*Task requirements*: Identify every line of the items below that contains the string "location", matching case exactly, and copy each of those lines.

*Provided data*:
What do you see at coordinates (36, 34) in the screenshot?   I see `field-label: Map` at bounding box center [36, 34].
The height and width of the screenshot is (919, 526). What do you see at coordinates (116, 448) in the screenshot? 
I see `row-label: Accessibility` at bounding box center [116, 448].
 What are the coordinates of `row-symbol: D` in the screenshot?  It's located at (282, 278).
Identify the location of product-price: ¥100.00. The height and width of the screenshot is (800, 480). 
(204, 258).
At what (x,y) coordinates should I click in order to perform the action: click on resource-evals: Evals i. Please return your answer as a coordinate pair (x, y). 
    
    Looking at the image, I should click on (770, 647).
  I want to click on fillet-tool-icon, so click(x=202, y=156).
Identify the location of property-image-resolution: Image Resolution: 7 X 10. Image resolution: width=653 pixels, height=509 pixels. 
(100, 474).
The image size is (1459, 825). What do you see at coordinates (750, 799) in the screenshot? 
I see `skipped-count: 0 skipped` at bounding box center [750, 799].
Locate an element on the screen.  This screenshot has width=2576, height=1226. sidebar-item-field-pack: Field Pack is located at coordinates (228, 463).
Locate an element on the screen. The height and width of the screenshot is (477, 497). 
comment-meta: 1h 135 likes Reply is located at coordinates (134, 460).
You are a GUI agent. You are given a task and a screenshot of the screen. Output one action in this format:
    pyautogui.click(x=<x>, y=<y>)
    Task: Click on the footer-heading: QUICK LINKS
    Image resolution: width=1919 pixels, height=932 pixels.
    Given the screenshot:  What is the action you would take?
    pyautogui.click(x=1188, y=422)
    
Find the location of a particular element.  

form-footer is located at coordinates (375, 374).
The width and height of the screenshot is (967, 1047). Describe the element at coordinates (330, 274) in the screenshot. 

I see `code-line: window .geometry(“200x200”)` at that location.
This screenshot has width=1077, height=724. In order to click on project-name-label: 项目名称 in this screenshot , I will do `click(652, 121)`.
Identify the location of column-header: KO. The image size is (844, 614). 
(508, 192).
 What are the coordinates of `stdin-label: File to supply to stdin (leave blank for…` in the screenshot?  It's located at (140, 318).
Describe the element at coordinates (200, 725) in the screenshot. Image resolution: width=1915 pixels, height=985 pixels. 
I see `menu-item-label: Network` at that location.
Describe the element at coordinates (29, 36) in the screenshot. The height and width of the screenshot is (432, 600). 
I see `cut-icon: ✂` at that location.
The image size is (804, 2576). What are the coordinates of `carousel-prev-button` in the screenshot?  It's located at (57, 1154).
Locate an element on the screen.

*Response below*:
Identify the location of product-price: ¥100.00. The height and width of the screenshot is (800, 480). 
Identify the location of property-image-resolution: Image Resolution: 7 X 10. Image resolution: width=653 pixels, height=509 pixels. 
Find the location of a particular element.  
I see `code-line: window .geometry(“200x200”)` at that location.
Identify the location of column-header: KO. The image size is (844, 614). 
I see `menu-item-label: Network` at that location.
I see `cut-icon: ✂` at that location.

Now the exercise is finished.